Bioinformatics analysis of gene expression profiles of osteoarthritis.

This study aimed to explore the underlying molecular mechanisms of osteoarthritis (OA) by bioinformatics analysis. Synovial tissue samples from five OA and five normal donors (ND) were used to identify the differentially expressed genes (DEGs) by paired t-test. Pathway enrichment analysis of DEGs was performed, followed by construction of a protein-protein interaction (PPI) network.

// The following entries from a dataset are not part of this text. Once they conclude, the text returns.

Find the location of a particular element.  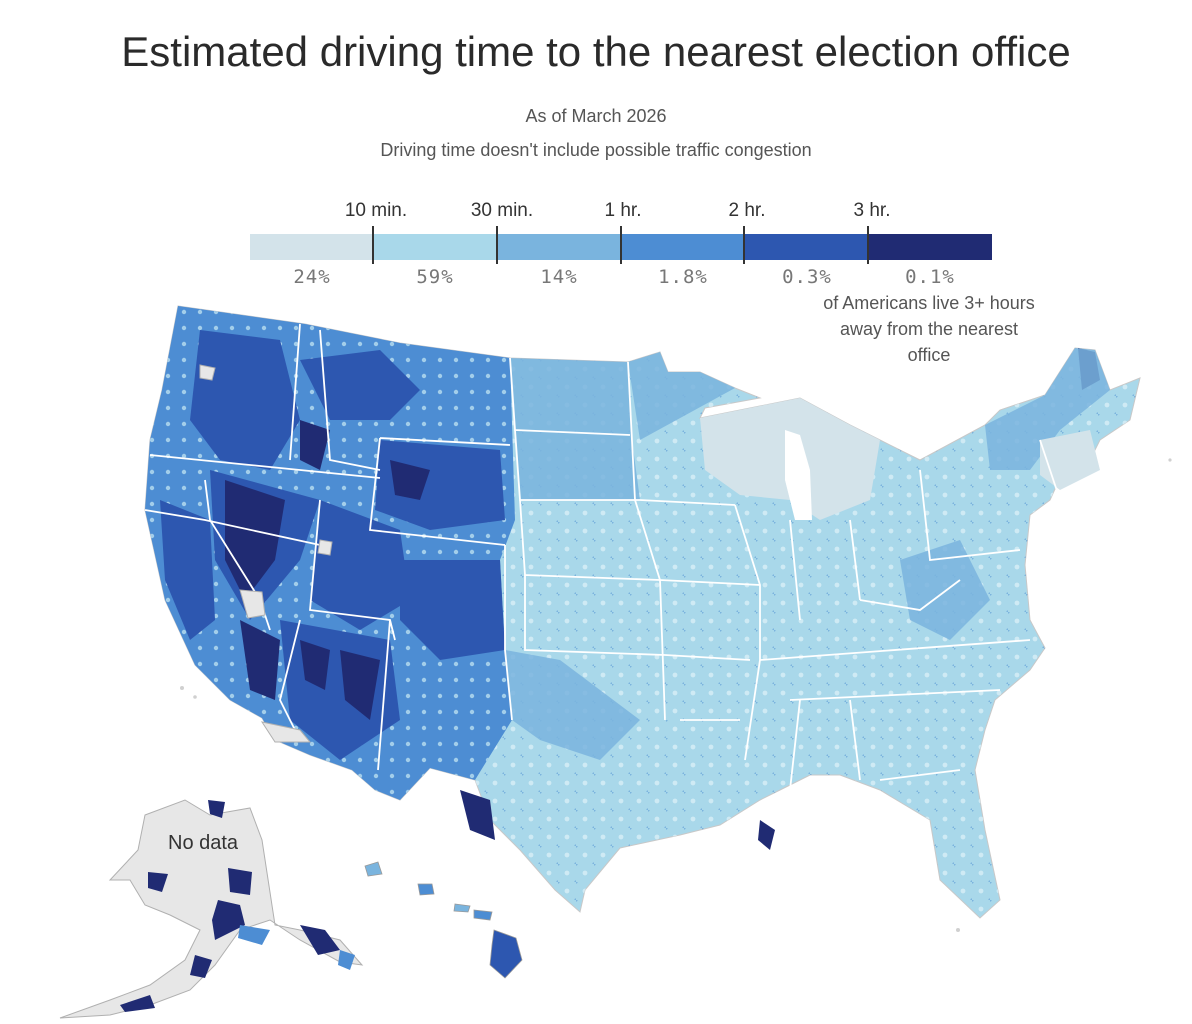

legend-tick-label: 30 min. is located at coordinates (502, 210).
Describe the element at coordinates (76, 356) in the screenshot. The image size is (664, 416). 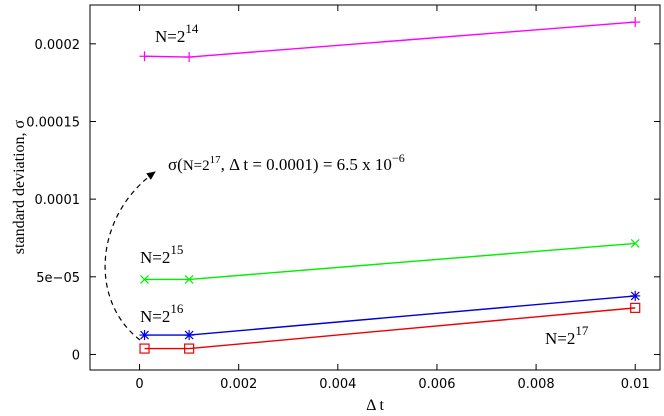
I see `y-tick-label: 0` at that location.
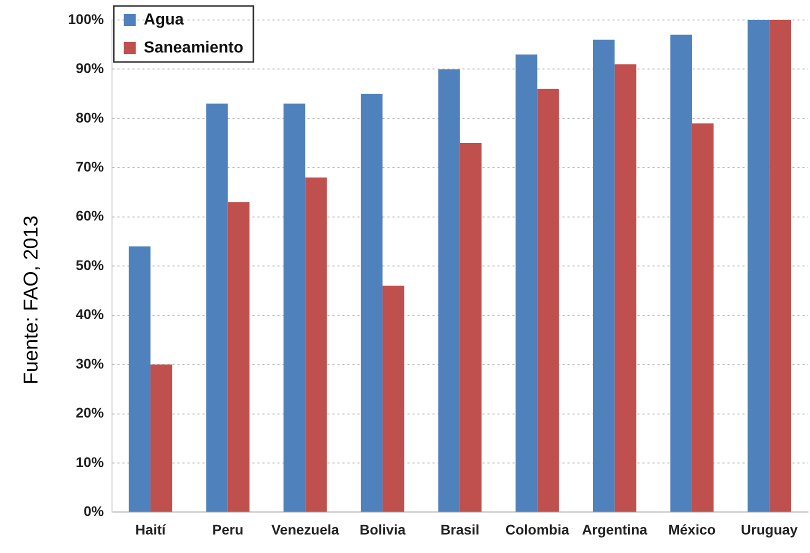 The height and width of the screenshot is (553, 810). What do you see at coordinates (306, 530) in the screenshot?
I see `x-tick-label: Venezuela` at bounding box center [306, 530].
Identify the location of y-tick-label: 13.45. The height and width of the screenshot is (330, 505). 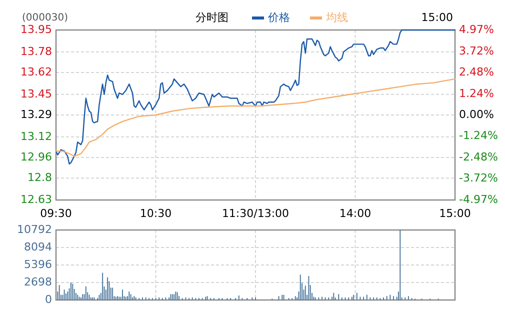
(36, 94).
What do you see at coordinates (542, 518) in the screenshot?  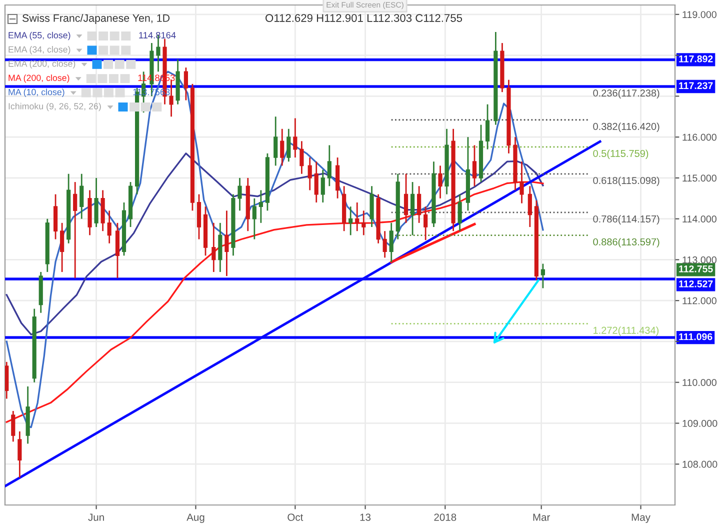 I see `x-tick-label: Mar` at bounding box center [542, 518].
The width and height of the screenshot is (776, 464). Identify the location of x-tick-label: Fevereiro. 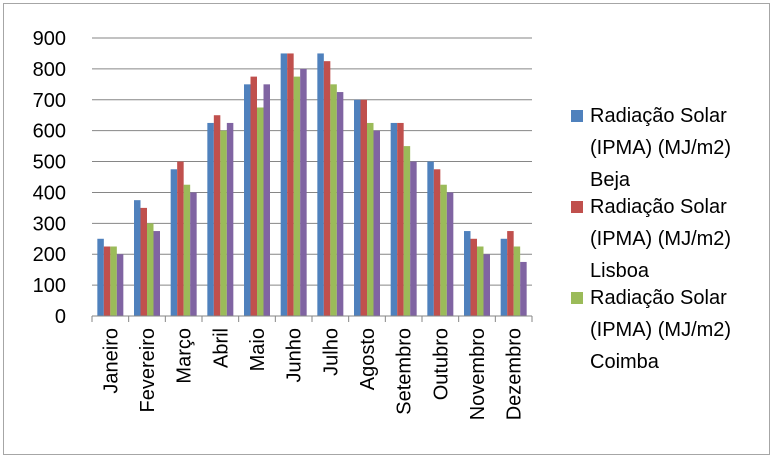
(148, 370).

A functional enrichment analysis of the modules identified from the PPI network was performed, and the module with the highest enrichment scores was selected for pathway enrichment analysis. A total of 184 DEGs, including 95 up-regulated and 89 down-regulated DEGs, were identified. Up-regulated DEGs were enriched in 6 pathways, such as MAPK signaling and Wnt signaling pathway, while down-regulated DEGs were mainly enriched in glycolysis/gluconeogenesis. In the PPI network, PTTG1 with the highest connectivity degree of 18 was significantly related to nuclear division, mitosis and the cell cycle. Genes in Module A with the highest functional enrichment scores of 9.27 were mainly enriched in the pathways of oocyte meiosis, cell cycle, ubiquitin mediated proteolysis and progesterone-mediated oocyte maturation. The MAPK signaling and Wnt signaling pathways were closely associated with OA. The DEGs, such as PTTG1, MAP2K6, PPP3CC and CSNK1E, may be the potential targets for OA diagnosis and treatment.